I appreciate that for many, such ideas are deeply foreign, perhaps even deeply suspicious, at best disappointingly ‘obvious’. I can only say that my few experiences of improvisation with musicians of the first sort has been curiously flat, being blocked at every turn by strident peals of inscrutable though no doubt learned sound, feeling that my ideas, when I had the courage (or temerity) to offer them, were being trampled and not heard, leaving me to question the point of being there at all, a dynamic of which I rather suspect my fellow players were almost entirely oblivious.
In stark contrast, my experience of improvisation with these Epiphany and Musicians Network colleagues, using improvisation as a means to rehearse and embody in sound and time the narrative and lived reality of redemption and loving community, has produced an experience so rich and moving and multi-hued that it has forever coloured my perception of what is possible.
It is a musical journey which makes indifference impossible, or as an audience member at an Advent performance of my Baroque ensemble Dei Gratia explained about listening through The Messiah, ‘Every time I hear it, something shifts within me’.

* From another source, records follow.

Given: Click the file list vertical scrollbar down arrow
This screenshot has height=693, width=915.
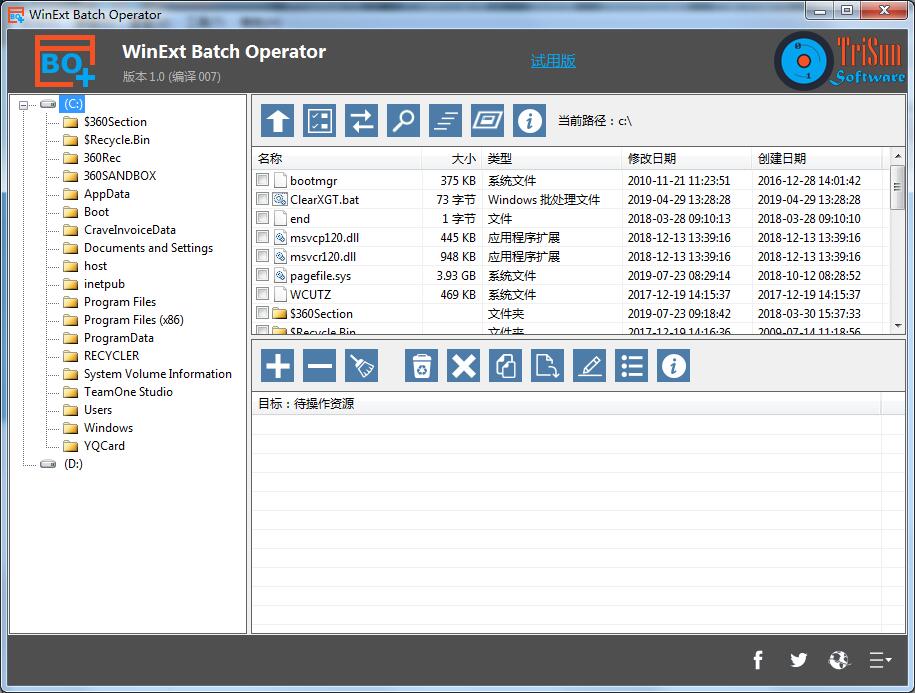Looking at the screenshot, I should [897, 326].
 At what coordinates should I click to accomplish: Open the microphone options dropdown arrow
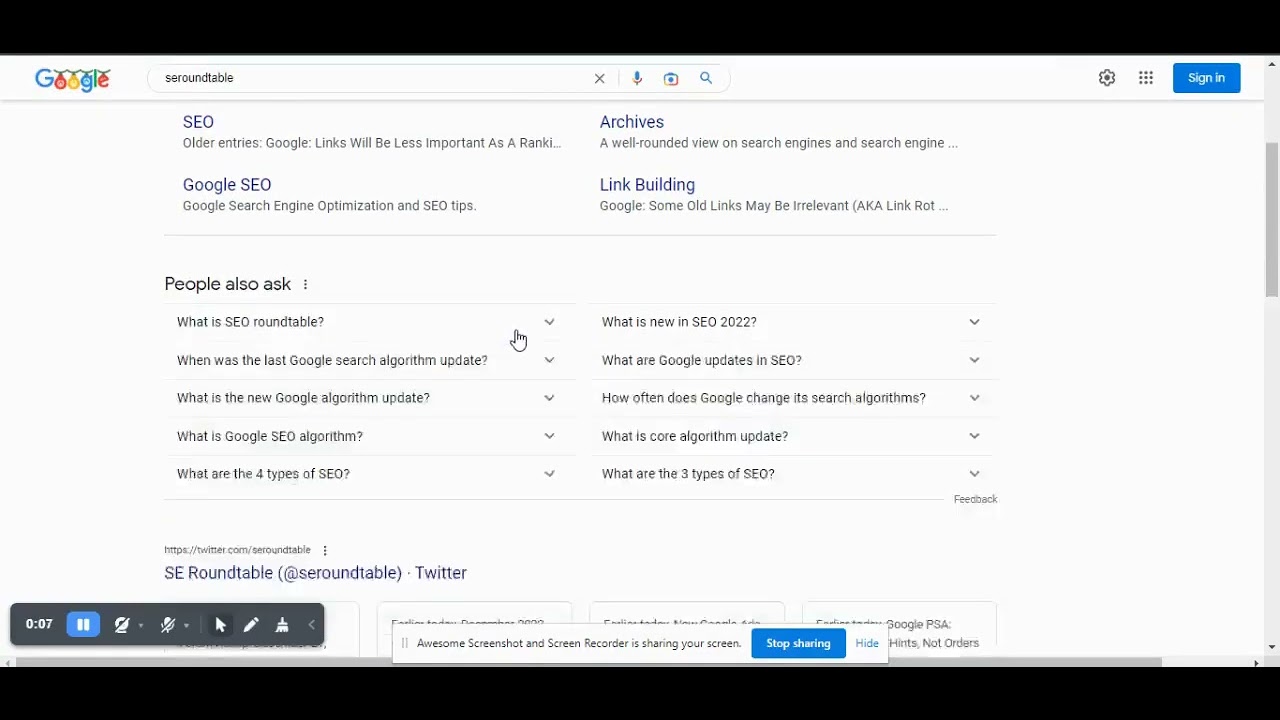(186, 626)
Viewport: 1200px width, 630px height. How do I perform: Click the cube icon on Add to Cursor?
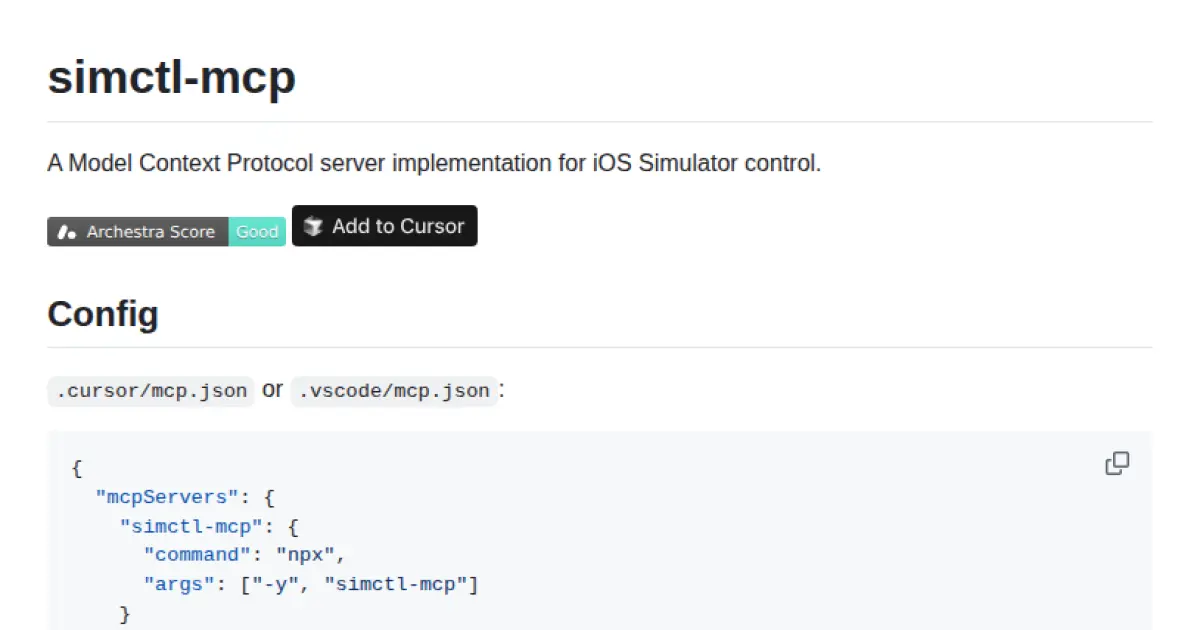pyautogui.click(x=313, y=227)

As T.S. Eliot puts it in The Four Quartets,
You are not the same people who left that station
Or who will arrive at any terminus,
While the narrowing rails slide together behind you;
And on the deck of the drumming liner
Watching the furrow that widens behind you,
You shall not think ‘the past is finished’
Or ‘the future is before us’.
At nightfall, in the rigging and the aerial,
Is a voice descanting (though not to the ear,
The murmuring shell of time, and not in any language)
‘Fare forward, you who think that you are voyaging;
You are not those who saw the harbour
Receding, or those who will disembark.
Here between the hither and the farther shore
While time is withdrawn, consider the future
And the past with an equal mind’. (7)
So if you come, what can I guarantee?
There will be moments of complexity and simplicity, and we are doing our best to be courageous to be both ugly and beautiful, as life is both ugly and beautiful.
Will it be ‘good’? Well, I suppose that will depend on what you come expecting (just as my experience on Sunday was very much shaped by my expectations). I believe it will surprise and move you. There will be moments of élan, of real buoyancy and brilliance and pathos. ‘Success’ will be very hard to define, but we welcome any and all to join us for this journey of the soul as well as the ears.
__________
Notes
1. Kathleen Housley, ‘A Conversation with Jeremy Begbie’, https://www.imagejournal.org/article/a-conversation-with-jeremy-begbie/, accessed 25/4/2017.
2. Ivor Gurney, ‘The Mangel-bury’, ed George Walter, Everyman’s Poetry, Vol 13, J.M. Dent: London, 1996, p. 83.
3. K. Shackleford, ‘What Can Jazz Teach Us About Being a Christian’, https://www.allaboutjazz.com/jeremy-begbie-what-can-jazz-teach-us-about-being-a-christian-jeremy-begbie-by-k-shackelford.php, accessed 25/4/2017.
4. Housely, ibid.
5. Housely, ibid.
6. K. Shackleford, ibid.
7. T.S. Eliot, ‘The Dry Salvages’, The Four Quartets, Faber & Faber: London, 1995, p. 28.